#### [Data for this exercise]
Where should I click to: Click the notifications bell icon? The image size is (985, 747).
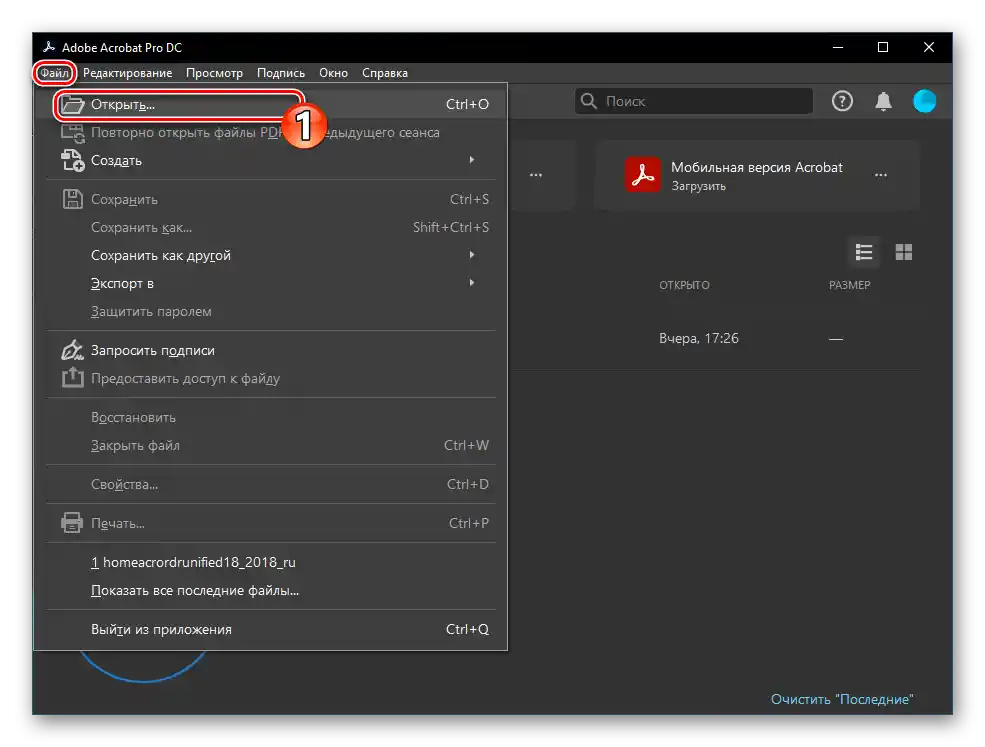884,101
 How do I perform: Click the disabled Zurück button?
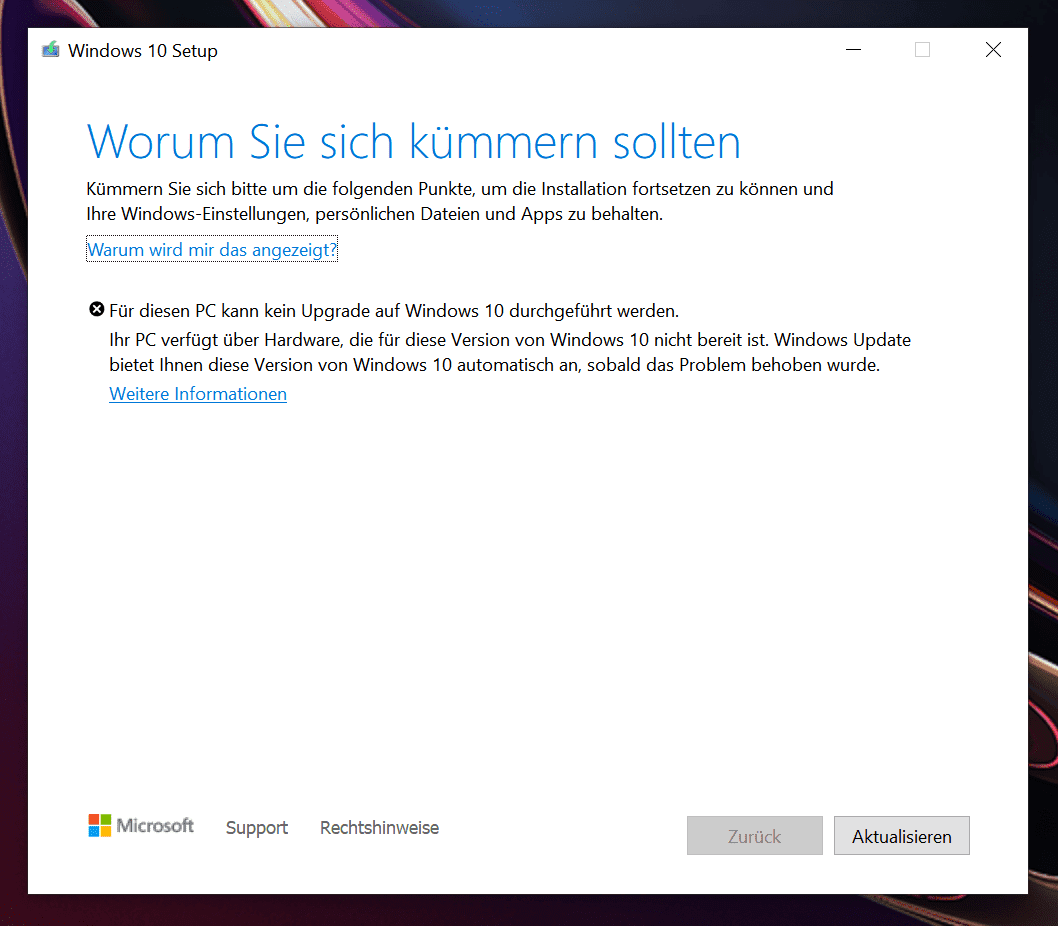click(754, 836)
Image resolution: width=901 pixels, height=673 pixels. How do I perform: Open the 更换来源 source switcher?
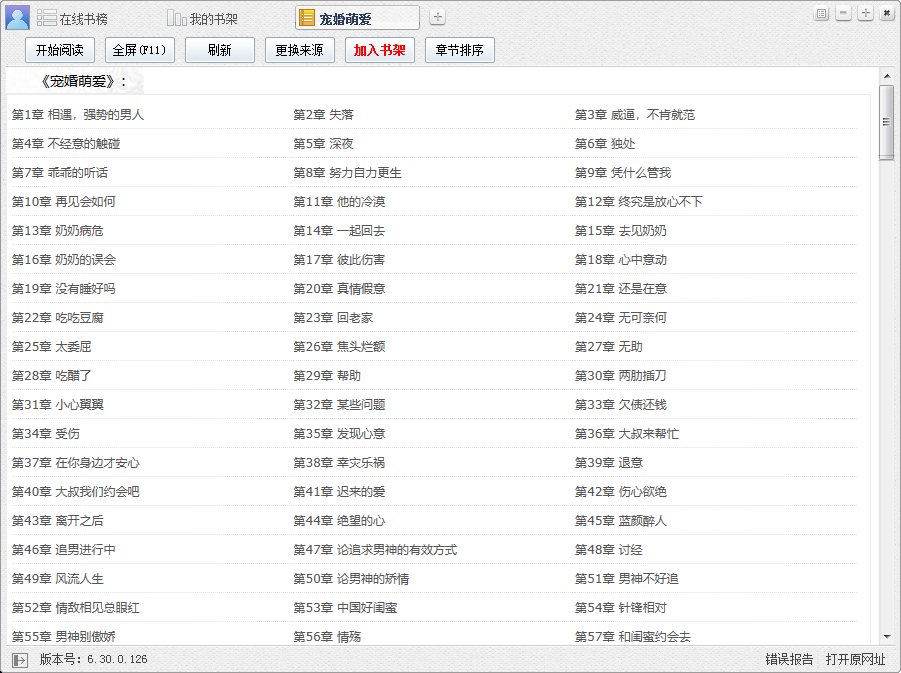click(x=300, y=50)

#### [The task]
Would you retype all the material above exactly, apart from its pictures?

#### [Answer space]
Where should I click to: Click the notifications bell icon? The image size is (985, 747).
884,101
 How do I perform: Click the disabled Zurück button?
click(754, 836)
Image resolution: width=901 pixels, height=673 pixels. How do I perform: Open the 更换来源 source switcher?
click(x=300, y=50)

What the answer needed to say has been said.